Monday, February 28, 2011

Skippy Dies

I wondered what might the difference be, and if I would spot it, between a novel long-listed for the Man Booker prize and a short-listed one. Paul Murray's Skippy Dies was long-listed.

Skippy is a lad in the early days of secondary education and he dies in chapter one in a doughnut eating competition. That's not exactly a plot spoiler, given the title.

We then do the 'some months earlier' thing and build back up to the event, which arrives again not at the end but about three-quarters of the way through this long book (661 pages). By then we have understood the situation a bit differently and it becomes a study of the way a bereavement hits a school.

It is the last quarter of the novel which is weak. OK weaker. It's not that bad. Some of the adventures of the school kids become too far-fetched - the characters are almost believable but the plot isn't quite. So it falls between the two stools of a schoolboy novel and a study of bereavement. It is described as comic on the back cover but it isn't funny enough.

The text is good and reads easily. The setting of a catholic boarding school seems to work so the research is OK although for me thinking Cream wrote Layla is unforgivable.

I doubt very much if I have the staying power or literary nous to be a Man Booker judge, but I think I get the decision in this case.

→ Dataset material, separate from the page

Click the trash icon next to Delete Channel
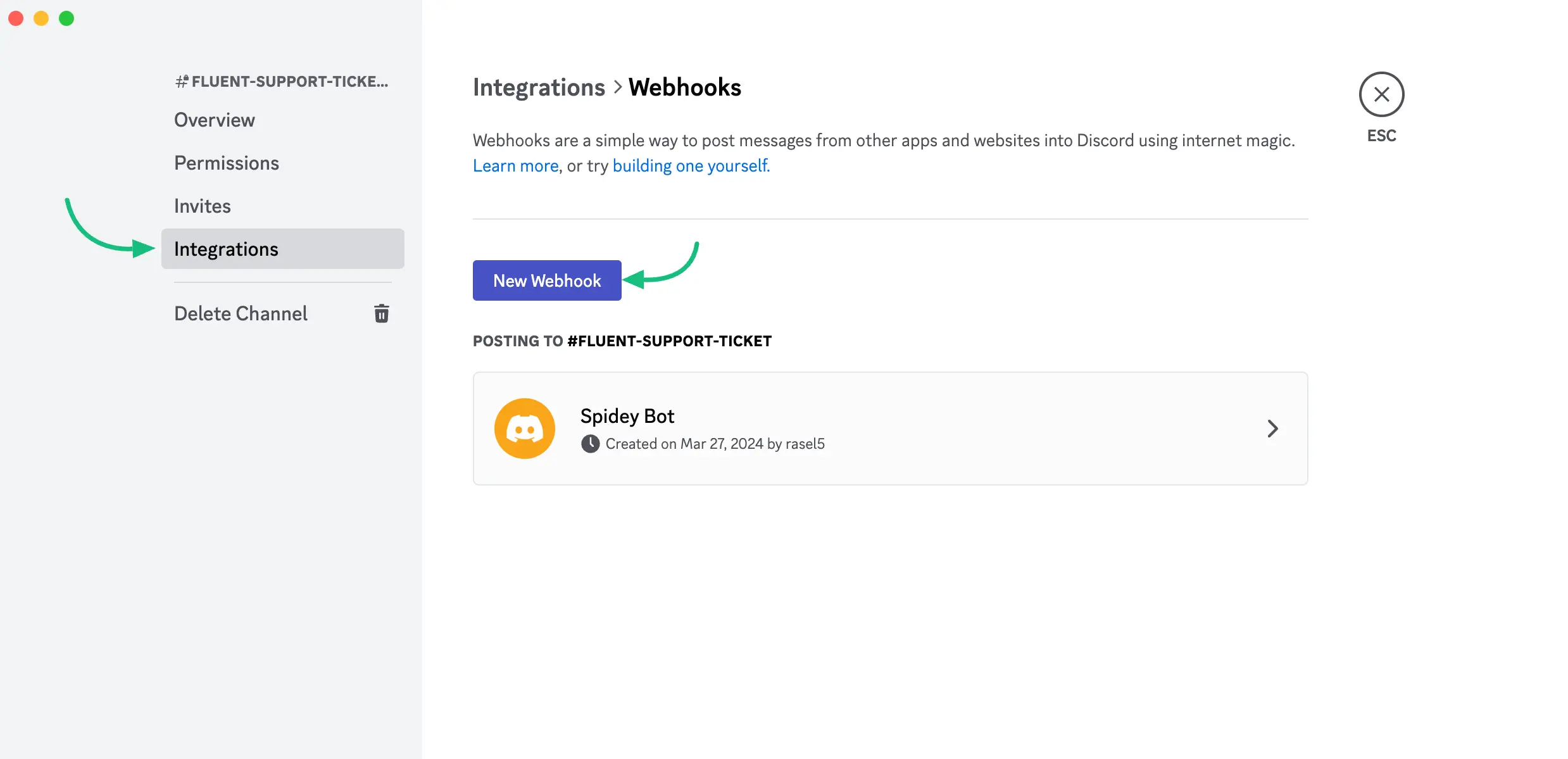(x=382, y=313)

Published by Hamish Hamilton 2010

If you want to read something shorter about a death at a school (as if) then my short-story is here.


MadPriest said...

Oh, that's a relief! For one awful moment there I thought you were going to announce that everyone's favourite bush kangaroo had ended up as road kill.

RuthJ said...

Speaking as a professional connoisseur of boarding-school stories, I must say that I enjoyed yours. So much that, being unavoidably interrupted a few paras from the end, I took the trouble to go back and finish it. And it was well worth the effort: the ending did not disappoint.

I wonder - as I always do when reading within this genre - how many of the pranks described were from real life. A good collection.